Fragen zum Material |
1 – Welche drei Dinge sollen laut dem Text über Yoga und Souveränität beim Yoga nicht dauerhaft auf ein Grundlevel gesenkt werden? Zähle sie auf.
2 – Erkläre in ein bis drei Sätzen, warum Achtsamkeit nach dem Text über Yoga und Souveränität nicht die Ursache der Vereinzelung ist.
3 – Führe den Text über Yoga und Souveränität nach seinem letzten Satz weiter.

Ausgangstext |

──────────

Yoga und Souveränität

2017 erschien das Buch „Gesellschaft der Singularitäten“ von Andreas Reckwitz. Darin beschreibt der Autor einen „Strukturwandel der Moderne“: der Blick aufs große Ganze verliere an Bedeutung.
Gewarnt wird vor einem „Heer gleichgültiger Egoisten“ (Spiegel 2023,Nr. 40) aufgrund übermäßiger Achtsamkeitsübungen wie z.B. Yoga. „Jede Widrigkeit verliert ihren Schrecken, wenn sie Wertungsfrei vorbei ziehen kann“.

Tatsächlich geht es beim Achtsamkeitstraining um weniger Wertung und mehr Wahrnehmung. Dies ist allerdings kein allgemeines Lebenskonzept sondern lediglich ein Aspekt der eigenen mentalen Kapazität. Viele Menschen sind in ihren Wertungen gefangen und haben keinen Zugang zu einem neutralen Blickwinkel. Die Wertungen selber sind nicht das Problem, sondern das Fehlen von Wahlmöglichkeiten..
Es geht beim Yoga nicht darum, die eigenen Gefühl, Werte und Meinungen dauerhaft auf ein Grundlevel zu senken. Vielmehr wird der Übende dazu ermutigt, zu erkennen, welche Impulse von Außen indoktriniert sind und welche von Innen kommen. Das Ziel ist eine größere individuelle Souveränität.

Der beschriebene Strukturwandel der Gesellschaft hin zu mehr Individualismus entwickelt sich seit hundert Jahren. Die Gründe dafür sind vielfältiger Natur und in der Gesellschaftspolitik oder der Psychologie zu finden. Achtsamkeit federt die Folgen der Vereinzelung ab und ist sicherlich nicht deren Ursache. Allenfalls kann es als Symptom des Wandels verstanden werden.

──────────

Daten |
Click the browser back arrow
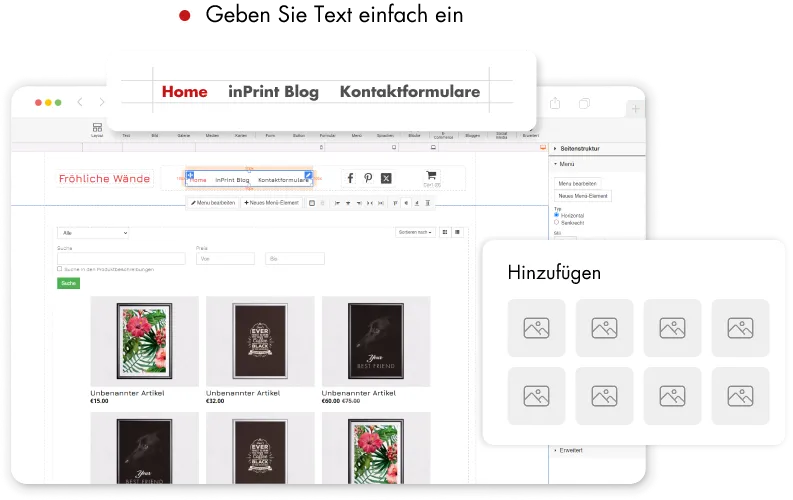coord(101,103)
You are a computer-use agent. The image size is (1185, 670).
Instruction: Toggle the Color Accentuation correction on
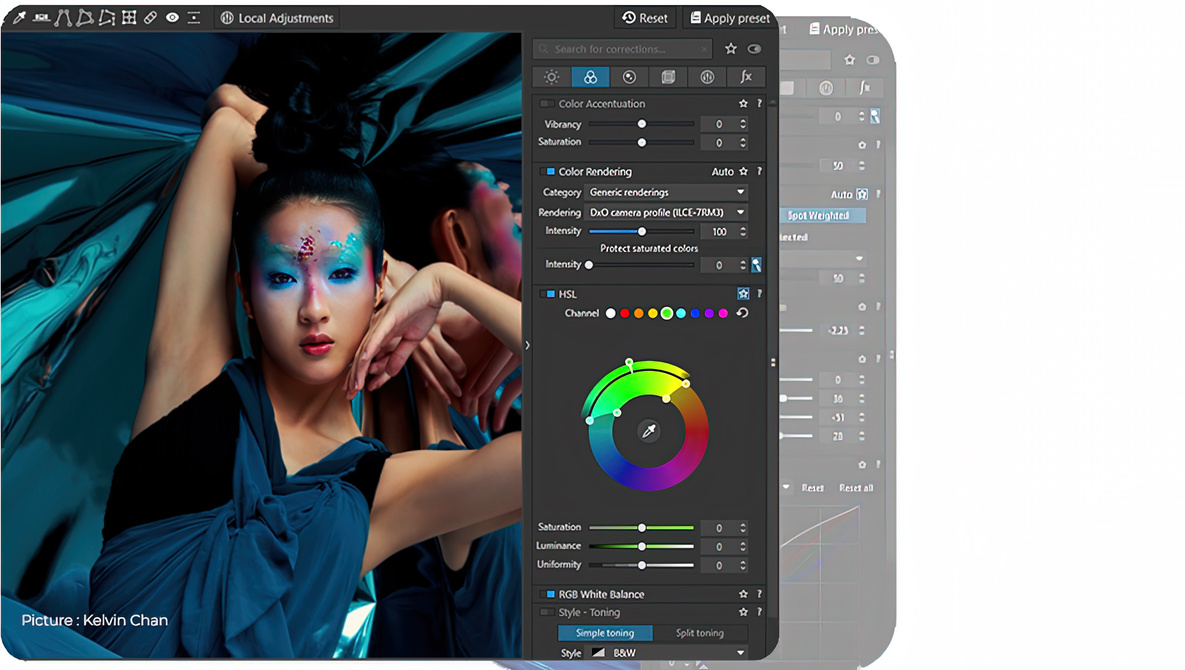pyautogui.click(x=547, y=104)
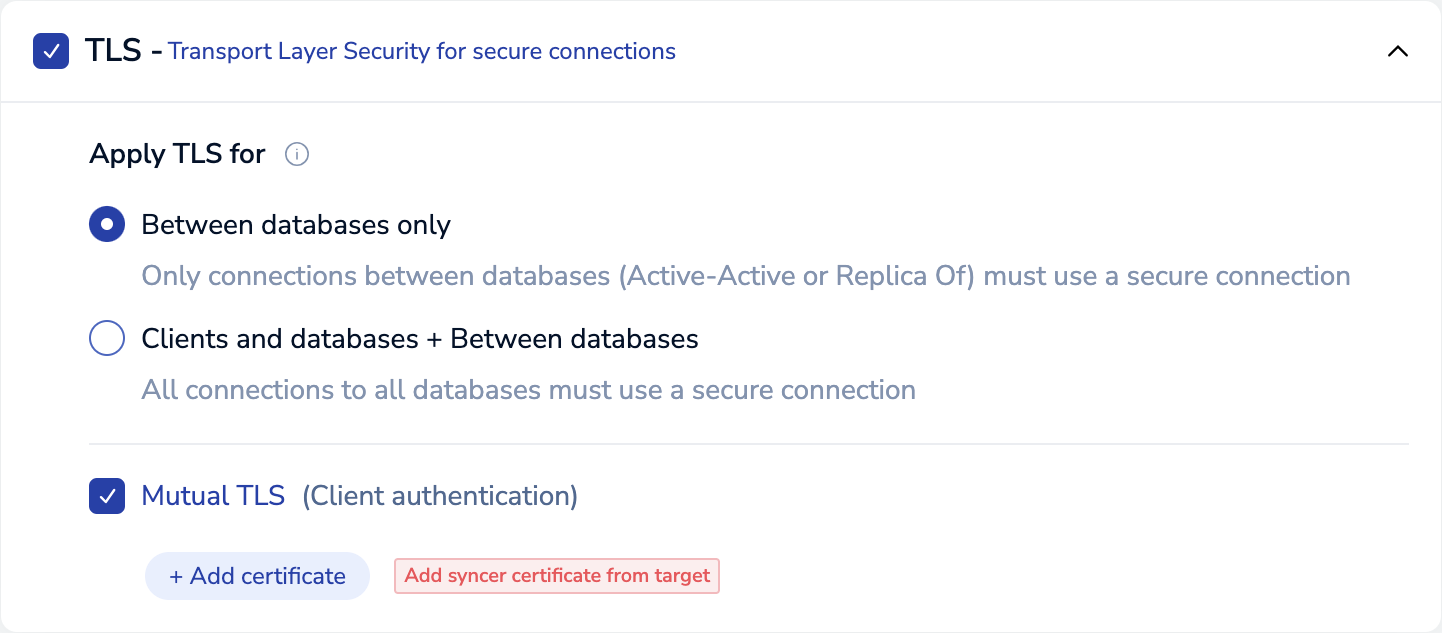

──────────

Antwortliste |
1 –
- Gefühl
- Werte
- Meinungen

2 – Der Strukturwandel hin zu mehr Individualismus entwickelt sich schon seit hundert Jahren. Seine Gründe liegen in der Gesellschaftspolitik oder der Psychologie. Achtsamkeit federt die Folgen der Vereinzelung nur ab und kann allenfalls als Symptom des Wandels verstanden werden.

3 –
Das astrologische Konzept des Wassermann-Zeitalters sieht die Ursache der Singularität im Wechsel des Erdzeitalters. Bisherige Bindungskräfte (Sippe, Kultur, Nation) üben keine Anziehungskraft mehr auf Menschen aus und sind nicht mehr per se gemeinschaftsbildend.
Daraus ergibt sich eine größere Souveränität des Individuum, was mit der Forderung nach Transparenz, Mitgestaltung und Mitsprache einher geht.

Aus einem konservativen Blickwinkel mögen Singularitäten bedrohlich wirken, weil sie alte Formen der Verteilung von Herrschaft in Frage stellen. Die repräsentative Demokratie kann das souveräne Individuum nicht repräsentieren. Insofern stellt sich die Systemfrage.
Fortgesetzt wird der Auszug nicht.